Port of New York, 1949
Mickey Walters (Scott Brady) leads the investigation into the waterfront drug smuggling ring.

Fair or not, the most widely cited point of interest about László Benedek’s Port of New York is its status as the film debut of an unknown Russian-American actor named Yul Brynner, whose second film seven years later, The King and I (1956), after playing the starring role thousands of times on Broadway, would win him an Oscar and make him a huge star. A one-time anomaly in Brynner’s career, Benedek’s low-budget programmer, the only film in which Brynner ever had a head of hair, merits its own appreciation as a solid film noir smack dab in the middle of the cycle. Brynner very effectively plays a dashing, duplicitous villain, Paul Vicola, the head of an opium smuggling enterprise operating on the New York City waterfront (“a battleground against illicit contraband”). Scott Brady and Richard Rober play Treasury agents Mickey Waters and Jim Flannery who tail Vicola and his violent thugs, sometimes undercover, risking their lives to find a smoking gun.
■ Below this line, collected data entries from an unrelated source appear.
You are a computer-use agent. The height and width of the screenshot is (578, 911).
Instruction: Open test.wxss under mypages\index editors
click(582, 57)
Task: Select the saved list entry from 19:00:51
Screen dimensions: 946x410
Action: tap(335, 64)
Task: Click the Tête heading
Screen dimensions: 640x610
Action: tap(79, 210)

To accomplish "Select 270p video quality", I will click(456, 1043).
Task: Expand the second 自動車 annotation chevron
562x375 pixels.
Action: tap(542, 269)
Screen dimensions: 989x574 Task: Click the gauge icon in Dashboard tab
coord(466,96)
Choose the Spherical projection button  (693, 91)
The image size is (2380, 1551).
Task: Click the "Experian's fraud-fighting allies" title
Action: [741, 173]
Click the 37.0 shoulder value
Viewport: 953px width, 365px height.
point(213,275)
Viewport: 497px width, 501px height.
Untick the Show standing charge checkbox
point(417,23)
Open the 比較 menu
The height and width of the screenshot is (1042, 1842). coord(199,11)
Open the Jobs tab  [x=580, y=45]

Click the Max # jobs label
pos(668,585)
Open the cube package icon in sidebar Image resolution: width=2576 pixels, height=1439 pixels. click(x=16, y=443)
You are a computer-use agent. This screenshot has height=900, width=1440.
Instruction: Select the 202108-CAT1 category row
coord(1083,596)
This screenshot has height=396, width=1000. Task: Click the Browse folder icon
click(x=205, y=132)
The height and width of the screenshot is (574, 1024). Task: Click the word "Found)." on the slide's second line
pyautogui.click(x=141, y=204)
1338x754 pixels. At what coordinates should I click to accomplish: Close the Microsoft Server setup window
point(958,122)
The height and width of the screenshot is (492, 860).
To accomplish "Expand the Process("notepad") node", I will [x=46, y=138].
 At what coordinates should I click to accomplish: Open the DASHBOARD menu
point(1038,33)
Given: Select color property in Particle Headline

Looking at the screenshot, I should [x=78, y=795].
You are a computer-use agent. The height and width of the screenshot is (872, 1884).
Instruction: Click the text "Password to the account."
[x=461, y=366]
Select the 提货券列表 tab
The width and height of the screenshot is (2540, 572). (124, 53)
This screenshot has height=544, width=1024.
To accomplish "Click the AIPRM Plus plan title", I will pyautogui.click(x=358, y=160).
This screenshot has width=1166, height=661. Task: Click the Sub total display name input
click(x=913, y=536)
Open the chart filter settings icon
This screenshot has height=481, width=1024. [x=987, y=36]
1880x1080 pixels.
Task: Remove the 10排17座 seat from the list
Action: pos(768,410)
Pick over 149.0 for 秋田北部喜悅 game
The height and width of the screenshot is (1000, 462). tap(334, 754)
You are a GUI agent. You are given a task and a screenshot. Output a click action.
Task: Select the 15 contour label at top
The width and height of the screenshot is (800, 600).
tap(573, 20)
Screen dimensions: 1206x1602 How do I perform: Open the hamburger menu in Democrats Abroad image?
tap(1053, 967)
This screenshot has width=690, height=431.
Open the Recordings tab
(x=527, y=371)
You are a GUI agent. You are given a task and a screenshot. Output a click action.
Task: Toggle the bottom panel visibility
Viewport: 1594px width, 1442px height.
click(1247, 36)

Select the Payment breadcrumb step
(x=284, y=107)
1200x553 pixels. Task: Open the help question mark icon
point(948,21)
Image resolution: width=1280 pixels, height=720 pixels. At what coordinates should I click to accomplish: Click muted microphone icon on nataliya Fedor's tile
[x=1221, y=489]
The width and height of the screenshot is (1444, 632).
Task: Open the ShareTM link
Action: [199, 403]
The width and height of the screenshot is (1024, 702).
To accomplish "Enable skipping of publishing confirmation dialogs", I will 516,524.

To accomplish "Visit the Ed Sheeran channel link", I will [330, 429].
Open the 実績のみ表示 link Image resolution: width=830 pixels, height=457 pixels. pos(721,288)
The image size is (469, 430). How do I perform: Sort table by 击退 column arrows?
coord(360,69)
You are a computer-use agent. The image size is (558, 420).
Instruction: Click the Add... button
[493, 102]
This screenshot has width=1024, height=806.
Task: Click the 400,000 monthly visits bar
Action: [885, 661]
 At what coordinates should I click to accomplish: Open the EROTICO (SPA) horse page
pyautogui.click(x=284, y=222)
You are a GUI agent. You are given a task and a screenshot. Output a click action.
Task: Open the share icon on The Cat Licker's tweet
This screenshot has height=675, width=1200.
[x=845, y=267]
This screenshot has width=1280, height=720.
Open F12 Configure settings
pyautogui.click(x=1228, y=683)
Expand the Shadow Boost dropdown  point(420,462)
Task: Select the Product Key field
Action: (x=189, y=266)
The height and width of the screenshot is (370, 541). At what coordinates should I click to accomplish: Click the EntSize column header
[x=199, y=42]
K.T. Stevens plays Vicola’s mistreated moll who tries to play both sides of the fence. Gritty and violent, at times brutally so, the film is bathed in thick shadows and noir lighting, and features a variety of classic noir settings, including smoke-filled back parlors, spot-lit interrogation rooms, and waterfront offices at night from which the creaking of the dock breaks the night silence. Note the use of Manhattan locations like Canal Street, Penn Station, and an early LaGuardia Airport that feels more like a bus terminal than an air travel hub.